Three patient case studies guide physicians on how to diagnose and treat early Lyme disease. This online course summarizes the latest research on disease risk, symptoms, and treatment options.
Diagnosing early Lyme disease cases can be notoriously difficult. Initial symptoms mimic those of the flu or Covid-19 — fever, chills, headache, and aches. The recommended antibody testing isn’t reliable in the first month. And many of those infected by a tick never see the tick or the most helpful diagnostic sign — an expanding erythema migrans rash at the bite site.
In the meantime, it’s more important than ever for physicians to keep up with clinically relevant information that will enhance their Lyme disease diagnostic and case management skills. Lyme disease is the fastest vector-borne illness in the United States, with an estimated 476,000 new cases a year, according to the Centers for Disease Control. Approximately 10 to 20% of those treated with antibiotics go on to experience disabling long-haul symptoms, such as severe fatigue, joint/muscle pain, brain fog, and neurologic symptoms. Prompt diagnosis and treatment of early Lyme disease results in better outcomes.
“Case studies in early Lyme disease” is an online continuing medical education course that discusses disease risk in geographic regions, Lyme disease rashes, NIH-funded treatment trials, the basics on how Lyme bacteria evade the immune system, and the pros and cons of various patient treatment options. Participants’ diagnostic skills are tested with three real-life patient case studies. This course has been approved for 1.0 CME credit by the American Academy of Family Physicians.

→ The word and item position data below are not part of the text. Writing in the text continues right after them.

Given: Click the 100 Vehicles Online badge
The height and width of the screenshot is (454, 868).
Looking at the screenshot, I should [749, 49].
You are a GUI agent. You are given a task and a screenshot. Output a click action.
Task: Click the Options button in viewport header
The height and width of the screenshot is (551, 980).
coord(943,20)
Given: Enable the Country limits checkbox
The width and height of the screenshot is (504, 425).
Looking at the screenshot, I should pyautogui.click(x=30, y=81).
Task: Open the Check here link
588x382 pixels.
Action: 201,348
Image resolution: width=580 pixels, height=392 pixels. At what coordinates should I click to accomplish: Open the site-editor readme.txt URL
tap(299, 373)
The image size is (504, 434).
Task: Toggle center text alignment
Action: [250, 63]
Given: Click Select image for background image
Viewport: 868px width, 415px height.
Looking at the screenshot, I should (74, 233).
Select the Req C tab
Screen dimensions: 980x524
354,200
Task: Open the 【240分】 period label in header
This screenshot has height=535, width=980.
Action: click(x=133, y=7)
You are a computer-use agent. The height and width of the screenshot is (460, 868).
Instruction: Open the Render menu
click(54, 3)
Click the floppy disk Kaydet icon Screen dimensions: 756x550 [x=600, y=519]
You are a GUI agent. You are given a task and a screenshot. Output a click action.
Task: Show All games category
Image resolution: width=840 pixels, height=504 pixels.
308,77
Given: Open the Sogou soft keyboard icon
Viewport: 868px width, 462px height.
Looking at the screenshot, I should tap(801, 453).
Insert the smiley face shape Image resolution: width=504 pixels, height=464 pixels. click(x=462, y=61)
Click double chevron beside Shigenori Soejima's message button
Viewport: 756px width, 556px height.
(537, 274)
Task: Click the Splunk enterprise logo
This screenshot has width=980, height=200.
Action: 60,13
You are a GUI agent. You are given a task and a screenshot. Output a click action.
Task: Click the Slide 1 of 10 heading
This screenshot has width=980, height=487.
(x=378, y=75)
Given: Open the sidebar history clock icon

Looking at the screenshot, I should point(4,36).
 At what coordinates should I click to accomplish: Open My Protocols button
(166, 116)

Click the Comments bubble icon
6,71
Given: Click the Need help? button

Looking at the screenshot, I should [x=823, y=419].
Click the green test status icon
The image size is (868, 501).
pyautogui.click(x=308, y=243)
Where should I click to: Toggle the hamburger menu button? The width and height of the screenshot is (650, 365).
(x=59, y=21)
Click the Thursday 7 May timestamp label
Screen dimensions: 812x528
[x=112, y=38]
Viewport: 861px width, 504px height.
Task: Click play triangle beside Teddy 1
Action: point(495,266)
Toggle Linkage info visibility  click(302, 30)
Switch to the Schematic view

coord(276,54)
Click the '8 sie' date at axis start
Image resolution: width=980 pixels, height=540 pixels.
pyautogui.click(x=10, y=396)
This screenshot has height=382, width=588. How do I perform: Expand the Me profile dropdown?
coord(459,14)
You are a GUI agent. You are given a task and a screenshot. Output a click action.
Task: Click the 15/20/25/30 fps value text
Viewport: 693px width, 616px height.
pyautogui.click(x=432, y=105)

Elizabeth L. Maloney, MD, the course’s author, is a Minnesota family physician focused on tick-borne disease education and policy. She is also the education director of Invisible International; the founder/president of the Partnership for Tick-borne Diseases Education; a former subcommittee member of the HHS Tick-borne Diseases Working group; and a peer reviewer for the Canadian Institutes of Health Research.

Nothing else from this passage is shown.